Cox regression analyses evaluating the association between nirmatrelvir/ritonavir and clinical outcomes are summarized in Table 3. In univariate analysis, nirmatrelvir/ritonavir treatment was associated with a significantly lower risk of 28-day mortality compared to no antiviral therapy (HR = 0.372, 95% CI: 0.192–0.721; p = 0.003), and the full univariate results are provided in Supplementary Table S2. After adjustment for age, heart disease, diabetes, baseline COVID-19 severity, and concomitant tocilizumab use, multivariable Cox regression confirmed that nirmatrelvir/ritonavir remained associated with a significantly reduced risk of 28-day mortality (aHR = 0.346, 95% CI: 0.175–0.687; p = 0.002).

As shown in Table 2, 48 patients (12.4%) died during hospitalization. In-hospital mortality was significantly lower in the nirmatrelvir/ritonavir group compared to the non-antiviral group (8.1% vs. 16.0%; p = 0.003). The corresponding Kaplan–Meier curve is presented in Figure 2B.

In univariate Cox regression, nirmatrelvir/ritonavir was associated with a significantly lower risk of in-hospital mortality (HR = 0.402, 95% CI: 0.215–0.751; p = 0.004), with the full results shown in Supplementary Table S3. After adjusting for age, heart disease, diabetes, baseline COVID-19 severity, and concomitant tocilizumab use, multivariable analysis remained consistent and showed a significant reduction in mortality risk associated with nirmatrelvir/ritonavir (aHR = 0.374, 95% CI: 0.196–0.716; p = 0.003).

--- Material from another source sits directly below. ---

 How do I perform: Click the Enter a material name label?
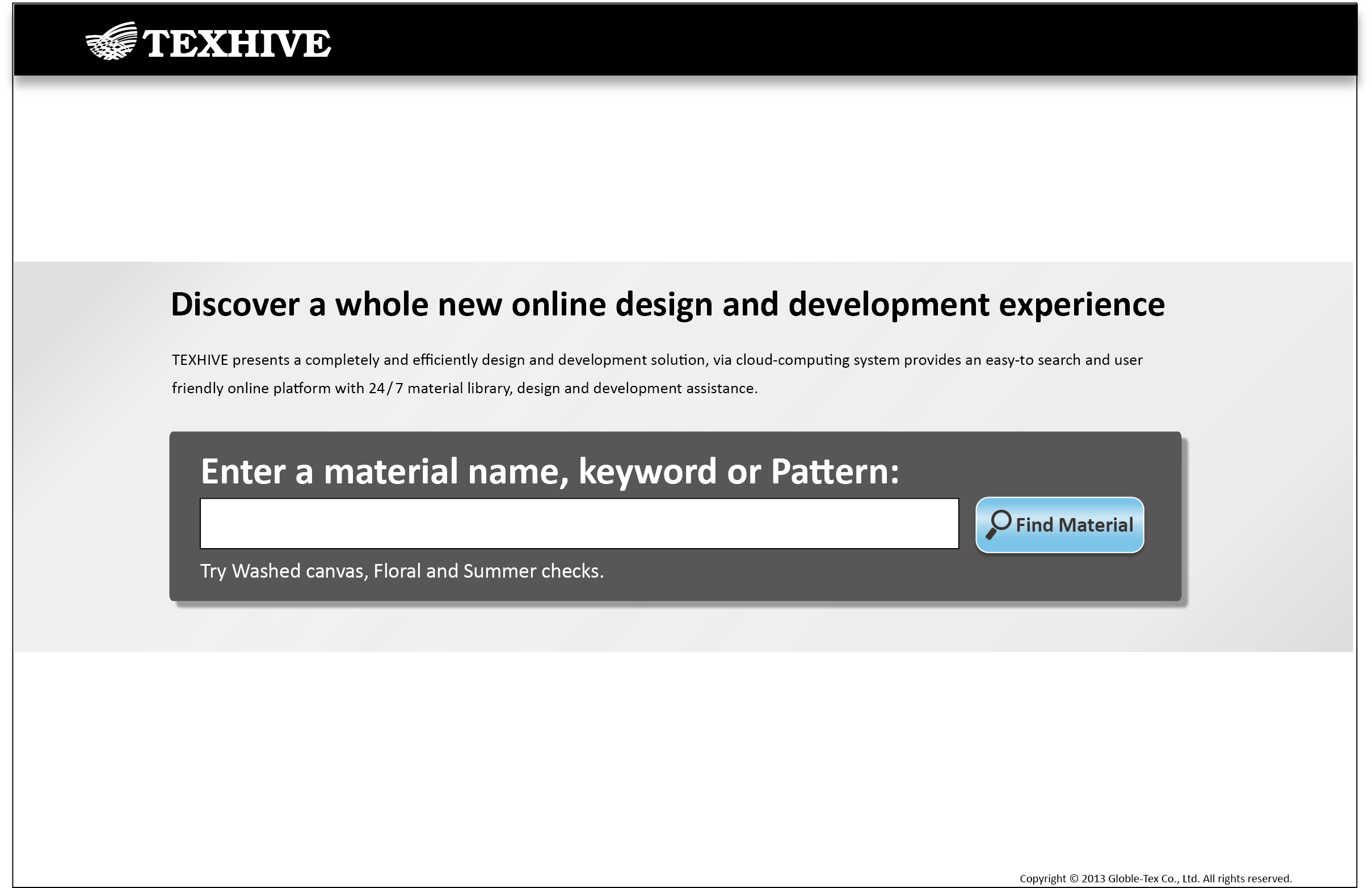pos(549,472)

The median post-baseline hospitalization duration was significantly longer in the nirmatrelvir/ritonavir group than in the non-antiviral group [11.0 (IQR: 6.0–19.0) days vs. 9.0 (IQR: 5.0–14.0) days; p = 0.019] (Table 2). To assess whether longer hospitalization reflected a survivor effect or delayed recovery, we performed two supplemental analyses. First, a competing risks analysis (Supplementary Figure S1) showed a significantly lower cumulative incidence of death in the nirmatrelvir/ritonavir group (Gray’s test, p = 0.010), whereas the cumulative incidence of discharge did not differ between the groups (Gray’s test, p = 0.680), suggesting that the treatment reduced mortality without slowing discharge among survivors. Second, in severity-stratified analyses, the longer hospitalization duration was observed only in patients with critical illness [14.5 (IQR: 6.0–29.8) days vs. 9.0 (IQR: 4.0–15.0) days; p = 0.014] and not in those with severe illness [10.0 (IQR: 6.0–16.0) days vs. 9.0 (IQR: 6.0–13.0) days; p = 0.276; Supplementary Table S4]. Taken together, these findings suggest that the longer length of stay is most likely related to the mortality benefit of nirmatrelvir/ritonavir, as it reduced early deaths without delaying recovery among survivors.

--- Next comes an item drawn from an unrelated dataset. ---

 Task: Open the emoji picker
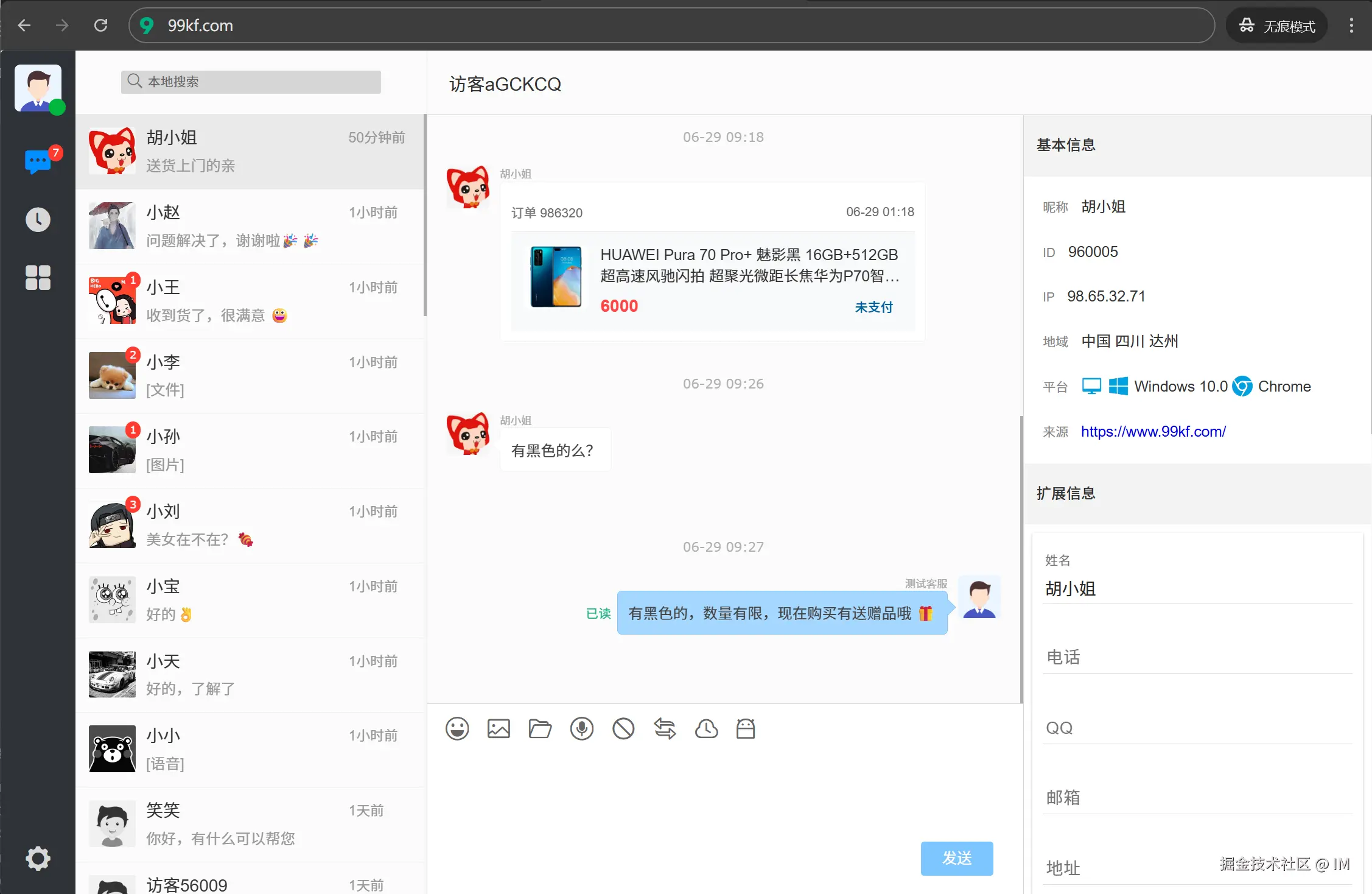tap(457, 728)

Subgroup analyses for 28-day mortality are shown in Figure 3. Overall, the beneficial association of nirmatrelvir/ritonavir with mortality was consistent across most predefined subgroups. Notably, the point estimates suggested a substantial reduction in mortality risk among patients aged ≥65 years (HR = 0.418, 95% CI: 0.211–0.827), non-smokers (HR = 0.344, 95% CI: 0.167–0.707), those without chronic lung disease (HR = 0.238, 95% CI: 0.104–0.545), those without hypertension (HR = 0.261, 95% CI: 0.084–0.813), those with critical COVID-19 at baseline (HR = 0.330, 95% CI: 0.133–0.818), and those with an onset-to-baseline time of ≤5 days (HR = 0.180, 95% CI: 0.052–0.618). A significant interaction was observed between the treatment effect and chronic lung disease status (P for interaction < 0.05), suggesting that the treatment effect may differ according to this factor, with the benefit appearing more pronounced in patients without chronic lung disease. No significant interactions were identified for the other subgroup factors.

Similarly, for in-hospital mortality (Figure 4), nirmatrelvir/ritonavir was associated with a reduced risk in the same subgroups. However, for this endpoint, no significant treatment-by-subgroup interactions were detected.

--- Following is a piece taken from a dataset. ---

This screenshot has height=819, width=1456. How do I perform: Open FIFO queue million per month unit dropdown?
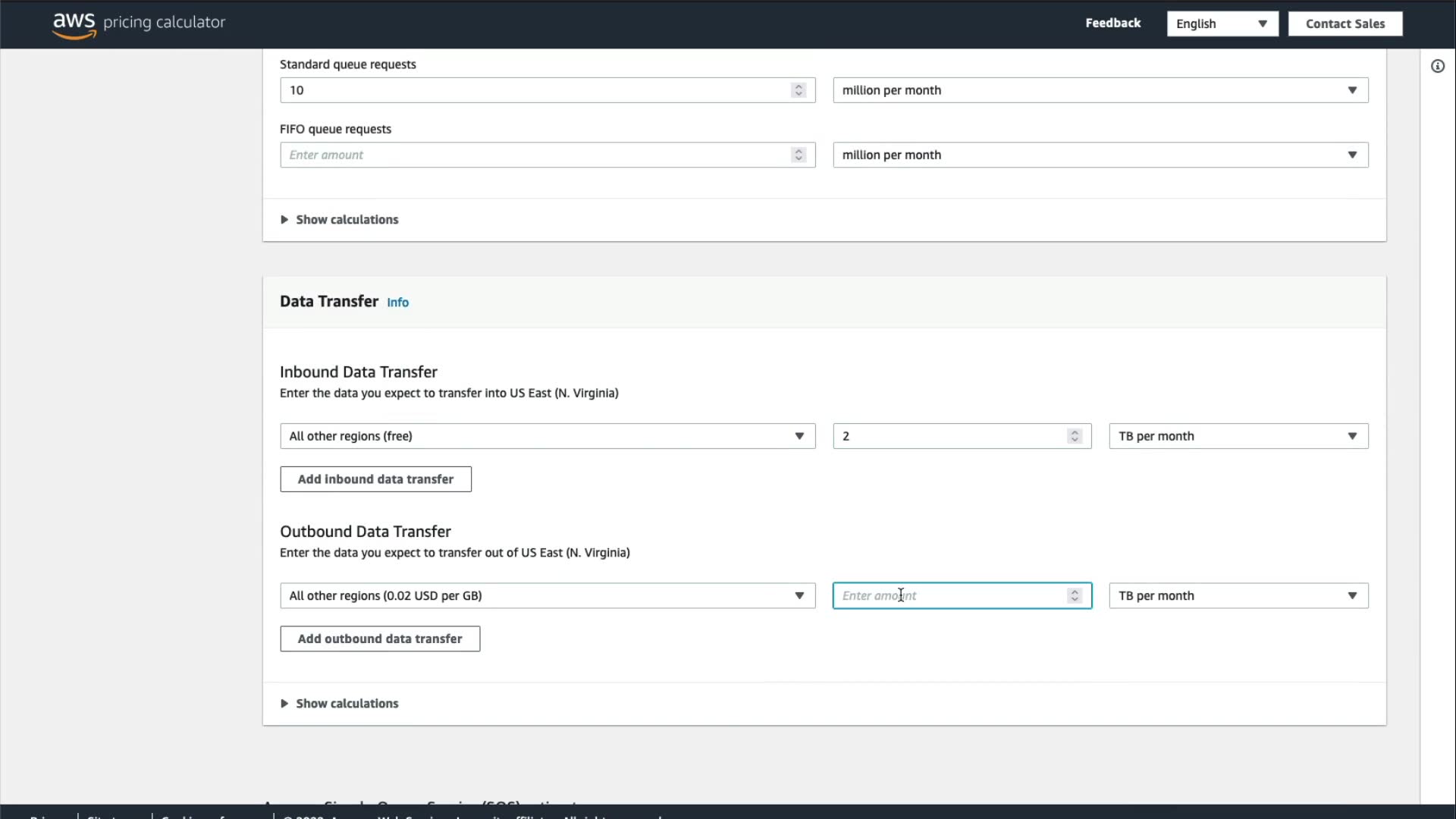click(1100, 155)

Taken together, these subgroup findings suggest that the survival benefit of nirmatrelvir/ritonavir was particularly evident in older patients (≥65 years) and in those without certain comorbidities, particularly chronic lung disease. In addition, the association was maintained in critically ill patients, and earlier initiation of treatment (within 5 days of symptom onset) was associated with a more pronounced benefit.